Quanto venga data per scontata la durezza del lavoro, lo sottolinea Enrico Bartolini, lo chef più stellato d’Italia, in un articolo su IlGusto relativo al divorzio consumatosi con lo chef Franco Aliberti: “A fine agosto Franco mi ha comunicato che per seguire la malattia di un parente non voleva più lavorare colazione, pranzo e cena come è necessario in un albergo”. Lavorare colazione, pranzo e cena è ritenuto dunque un requisito necessario per lavorare in un albergo di un certo tipo.
Molti aggiungono tra le cause il reddito di cittadinanza, che avrebbe disincentivato la professione. Mentre tanti titolari ascoltati in questi ultimi mesi affermano che non è solo questione di stipendio o garanzie: “C’è una vera rivoluzione in atto – dicono – ma quanto potrà durare? Prima o poi molti che hanno scelto una nuova vita dovranno fare i conti con la realtà del lavoro e delle spese quotidiane“.

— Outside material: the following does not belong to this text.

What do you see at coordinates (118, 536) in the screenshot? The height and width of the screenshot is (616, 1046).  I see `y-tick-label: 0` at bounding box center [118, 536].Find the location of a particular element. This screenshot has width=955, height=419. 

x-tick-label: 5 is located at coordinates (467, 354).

Nel solco di questa riflessione, un paio di settimane fa i tipi de Les Rouges – il cocktail bar di Genova con una sua emanazione anche a Milano – hanno spiegato tramite un post Facebook il perché di orari più limitati, dopo la pandemia: “La pandemia, tragica sotto molti punti di vista, ci ha insegnato una cosa. Ci ha insegnato che il tempo ha un valore, che il lavoro è importante ma forse è più importante prendersi il tempo di vivere la vita. Nel nostro settore è normale vedere persone che lavorano 12/13/14 ore al giorno, sei giorni a settimana. Non che prima andasse bene, ma dopo la pandemia, fare 300 ore al mese è diventato intollerabile. Quindi per questo chiudiamo “presto”, per poter avere un ritmo di vita normale, per poter, sembra strano doverlo riaffermare, lavorare 8 ore al giorno“.

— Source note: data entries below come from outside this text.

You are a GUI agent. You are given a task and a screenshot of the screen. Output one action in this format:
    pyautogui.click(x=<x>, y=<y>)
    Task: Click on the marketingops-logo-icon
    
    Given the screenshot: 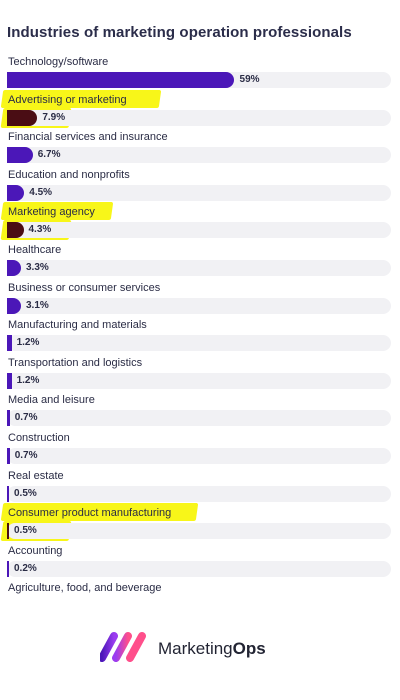 What is the action you would take?
    pyautogui.click(x=123, y=647)
    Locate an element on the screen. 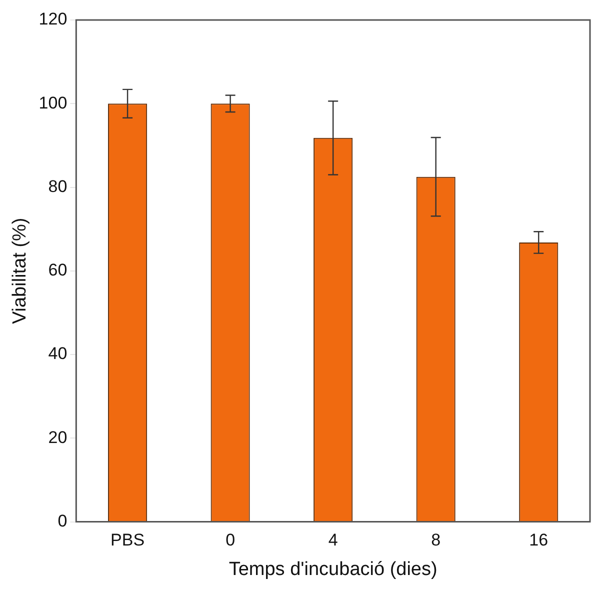  y-tick-label: 100 is located at coordinates (53, 102).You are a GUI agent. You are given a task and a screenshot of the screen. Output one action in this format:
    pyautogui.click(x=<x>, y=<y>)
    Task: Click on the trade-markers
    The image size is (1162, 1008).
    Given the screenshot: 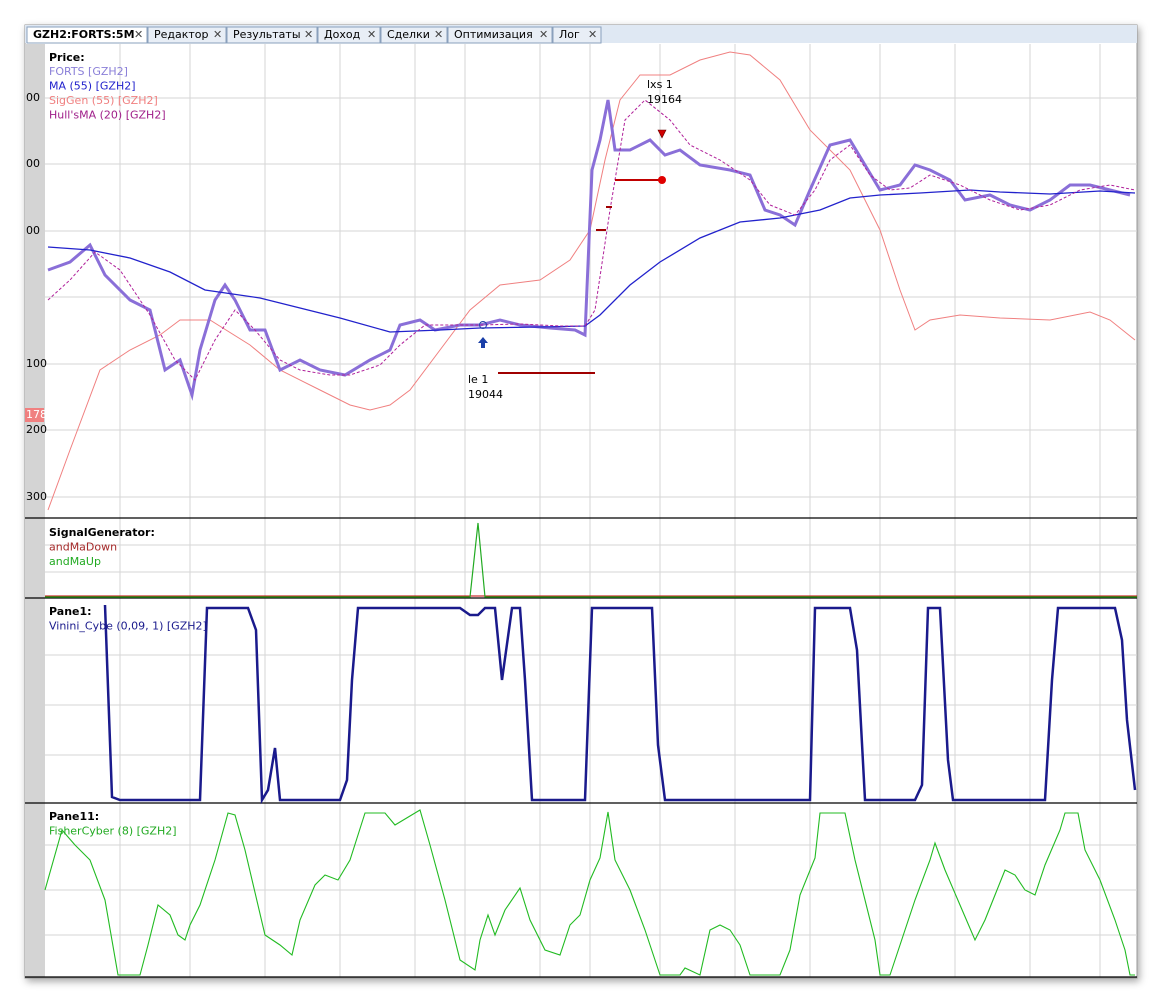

Tantissimi gli apprezzamenti, molti i commenti positivi, come si può leggere dal post sotto.
E dunque? Che cosa ci raccontano queste testimonianze? Difficile leggere nella sfera di cristallo, e interpretare nel lungo periodo una crisi che di fatto ha stravolto certezze che davamo per scontate. Di certo, come ogni crisi implica e ci insegna, si è acuita la distanza tra le classi, e in questa dialettica va anche inserito il dibattito in corso.
Difficile trovare una lettura univoca: applaudire chi sceglie di lavorare meno non significa non apprezzare chi ha fatto il possibile per salvaguardare un’attività e i relativi posti di lavoro e che ancora oggi fa lo straordinario per far quadrare i conti. Ogni attività ha la propria storia, dinamiche personali, il proprio punto di (decorosa) sopravvivenza.

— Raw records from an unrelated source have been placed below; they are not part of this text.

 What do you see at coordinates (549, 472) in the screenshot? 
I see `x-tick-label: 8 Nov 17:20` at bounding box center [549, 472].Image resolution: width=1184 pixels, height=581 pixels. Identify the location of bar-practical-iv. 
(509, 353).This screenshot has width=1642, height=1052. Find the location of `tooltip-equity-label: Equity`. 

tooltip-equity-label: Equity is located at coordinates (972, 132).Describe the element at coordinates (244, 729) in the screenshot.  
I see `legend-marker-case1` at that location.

Ma per far sì che in futuro andare al ristorante o trovare un bar sotto casa non sia un lusso per pochi, occorre ripensare questo settore. Creando per esempio un legame concreto tra chi è atto alla formazione (scuole professionali, corsi di formazione) e il mondo del lavoro, ma anche un soggetto credibile a cui affidarsi al momento della ricerca personale (che non sia il semplice passaparola o il post su Facebook). E poi con riforme strutturali, auspicate da tutti (datori e dipendenti inclusi), per ridurre la burocrazia, abbassare il costo del lavoro e valorizzare un comparto sul quale l’Italia dovrebbe costruire parte del suo futuro.
Altrimenti quel grembiule rimarrà senza padrone, ma non si troveranno più nemmeno giovani disposti al rischio d’impresa.